Location data for words and elements:

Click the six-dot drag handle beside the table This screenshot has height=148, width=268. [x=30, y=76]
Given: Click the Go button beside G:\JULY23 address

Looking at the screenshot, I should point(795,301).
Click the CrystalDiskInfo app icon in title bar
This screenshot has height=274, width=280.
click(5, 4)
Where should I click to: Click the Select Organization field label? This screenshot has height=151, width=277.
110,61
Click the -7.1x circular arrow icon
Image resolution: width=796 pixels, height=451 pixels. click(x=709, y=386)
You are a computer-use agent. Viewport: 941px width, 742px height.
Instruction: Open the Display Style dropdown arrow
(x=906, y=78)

--

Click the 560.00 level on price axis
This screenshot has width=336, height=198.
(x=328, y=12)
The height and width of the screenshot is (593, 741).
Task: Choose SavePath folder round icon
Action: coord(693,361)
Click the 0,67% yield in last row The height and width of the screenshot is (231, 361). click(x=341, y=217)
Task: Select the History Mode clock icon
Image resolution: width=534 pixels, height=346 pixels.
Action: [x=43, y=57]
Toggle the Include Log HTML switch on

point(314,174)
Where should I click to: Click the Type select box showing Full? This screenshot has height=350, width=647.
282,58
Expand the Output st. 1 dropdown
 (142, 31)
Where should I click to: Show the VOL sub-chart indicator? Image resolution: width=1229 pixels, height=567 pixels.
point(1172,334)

...

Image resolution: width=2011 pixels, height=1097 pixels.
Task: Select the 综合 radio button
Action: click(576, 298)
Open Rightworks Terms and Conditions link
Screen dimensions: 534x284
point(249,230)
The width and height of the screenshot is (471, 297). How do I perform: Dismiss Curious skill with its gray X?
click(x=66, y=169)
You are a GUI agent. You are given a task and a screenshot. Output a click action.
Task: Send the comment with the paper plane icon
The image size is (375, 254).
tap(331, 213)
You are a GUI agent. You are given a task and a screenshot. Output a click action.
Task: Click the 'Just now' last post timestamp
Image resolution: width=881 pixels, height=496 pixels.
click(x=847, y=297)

## [TASK DIRECTIONS]
Please put every line from the one containing "Click the 560.00 level on price axis" down to the one containing "point(1172,334)", both included, into a JSON list of strings with one string per line and blank lines left out.

## [RESPONSE TO THE TASK]
[
  "Click the 560.00 level on price axis",
  "This screenshot has width=336, height=198.",
  "(x=328, y=12)",
  "The height and width of the screenshot is (593, 741).",
  "Task: Choose SavePath folder round icon",
  "Action: coord(693,361)",
  "Click the 0,67% yield in last row The height and width of the screenshot is (231, 361). click(x=341, y=217)",
  "Task: Select the History Mode clock icon",
  "Image resolution: width=534 pixels, height=346 pixels.",
  "Action: [x=43, y=57]",
  "Toggle the Include Log HTML switch on",
  "point(314,174)",
  "Where should I click to: Click the Type select box showing Full? This screenshot has height=350, width=647.",
  "282,58",
  "Expand the Output st. 1 dropdown",
  " (142, 31)",
  "Where should I click to: Show the VOL sub-chart indicator? Image resolution: width=1229 pixels, height=567 pixels.",
  "point(1172,334)"
]